We were especially blessed with the company of Ross and Rosemary Newkirk, retired university professors from Waterloo, Ontario. Ross, a PH. D in engineering has the best possible taste in popular literature (he has read all the Patrick O’Brian novels more than once). Ross also showed us his fishing lures and we’ve already caught a couple of fish on a yellow, spotted squid lure. We just troll the lure on heavy line behind the boat.
So, we motored down to the Lake Worth Inlet on Friday and decided to cross Saturday night with another couple (Corrin and John on “Cee J”). While anchored near the ocean inlet, we were treated to the Palm Beach Christmas Boat parade. At 6:30 PM the fireworks began and then the parade. Perhaps 40 boats decorated with many lights and Christmas displays paraded past the inlet and around Peanut Island to the great amusement of spectators on land and water. Most of the boat passengers were dressed as Santa or elves and many boats had Christmas music blaring loudly. Feliz Navidad was the most popular song, but one pontoon boat loaded with women of color dancing to some funky pop music may have been the Kwanza entry (Mma Ramotswe would have called many of the dancers “women of traditional Botswanan build”).
After the fireworks and parade, “Cee J” and Peregrine motored out into the dark Atlantic enroute to The Bahamas. While the conditions were better than they had been for the past two weeks, they were less than ideal. If you have been a faithful reader of this blog, you remember that we were hoping for small seas and south or west breezes. Instead, we settled for a forecast of 2-4 foot seas and 10-15 knots out of the east (and we were motoring east). The 54 miles from Palm Beach to the Little Bahama bank required 11 hours of motoring into the wind, of climbing the waves and plunging into the troughs. No sailor savors such conditions, but Peregrine handled the water well and the passage progressed safely.
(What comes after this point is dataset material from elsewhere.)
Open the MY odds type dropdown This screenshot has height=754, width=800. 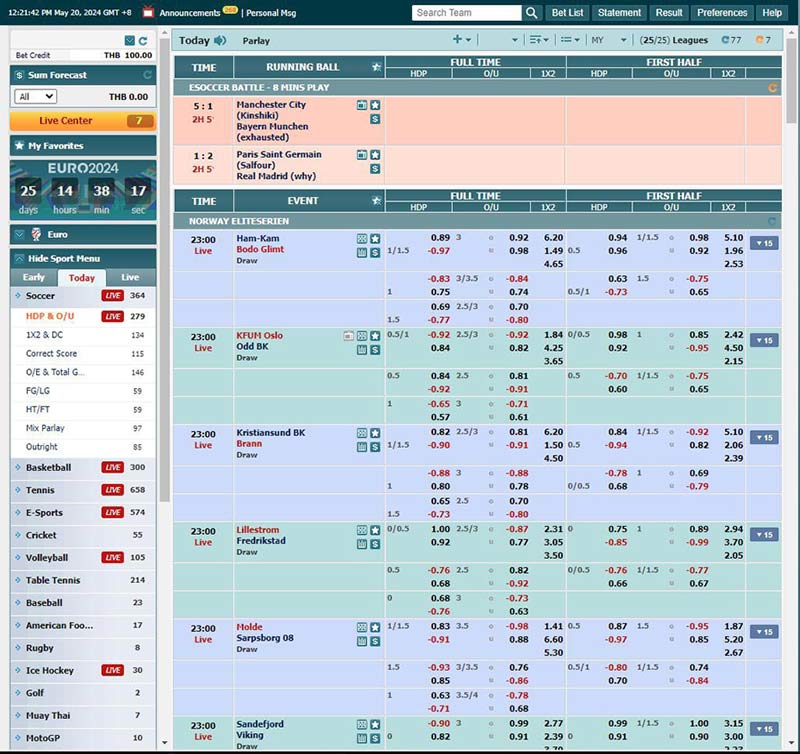point(608,40)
What was the good part? Well, there was a nearly full moon, bright and numerous stars (including the shooting kinds), it didn’t rain, and “Cee J” was equipped with radar so we were unlikely to be surprised by freighters or cruise ships if visibility had deteriorated.
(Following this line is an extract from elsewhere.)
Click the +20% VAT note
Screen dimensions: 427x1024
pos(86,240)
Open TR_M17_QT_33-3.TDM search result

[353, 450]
After we entered the shallow waters of the Bank, the conditions improved dramatically. We were still motoring into a 15 knot breeze, but we left the 4-5 foot rollers in favor of a 1 1/2 foot chop, the water a lovely aqua blue so clear that the bottom (18-20 feet down) was clearly visible. Our spirits rose higher as we motored to Great Sale Cay (pronounced Great Sale Key) arriving there at 2:30 PM and anchoring in smooth, crystal-clear water. A nineteen-hour trip which the boat handled much better than the skipper.
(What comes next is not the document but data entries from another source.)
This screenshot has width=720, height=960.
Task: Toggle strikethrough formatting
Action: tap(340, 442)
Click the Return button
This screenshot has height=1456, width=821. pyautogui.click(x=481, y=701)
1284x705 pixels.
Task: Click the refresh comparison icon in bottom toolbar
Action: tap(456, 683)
Annie, with her new mask and fins, was in the water a few seconds after the anchor grabbed hold and we spent the rest of the daylight hours swimming, snorkeling, and exploring this large, uninhabited island. Great Sale Cay, more than three miles in length,is shaped something like a very fashionable Italian boot and served as part of the U.S. missile tracking range during the late 50s and early 60s.
On Monday we left Great Sale Cay shortly after dawn along with most of the 15 boats which had anchored there and traveled 43 miles southeast to New Plymouth on Green Turtle Cay.
New Plymouth was founded after the American revolution (1786) by loyalists from New England who wanted to remain under the British crown. So far as we can gather, a dozen families and their slaves settled the island and prospered. Some of the original buildings are still here (steep-roofed so that the snow will slide off - they last had snow flurries in 1963), and the streets are very narrow, used by cars and golf carts all driving on the wrong side of the road.
On Tuesday I cleared local customs and in the afternoon Mary Ann and I toured the village and shopped while Annie and Sam snorkeled on a great beach facing the Atlantic which featured an offshore and inside reef.
We’re finally in The Bahamas; the water is clear and warm, the grouper and cracked conch are fresh, no one is in a hurry, and there is only one radio station (Radio Bahamas) which plays a mix of Christian gospel, Madonna, Wayne Newton, and reggae Christmas carols. We’re not in Ohio anymore.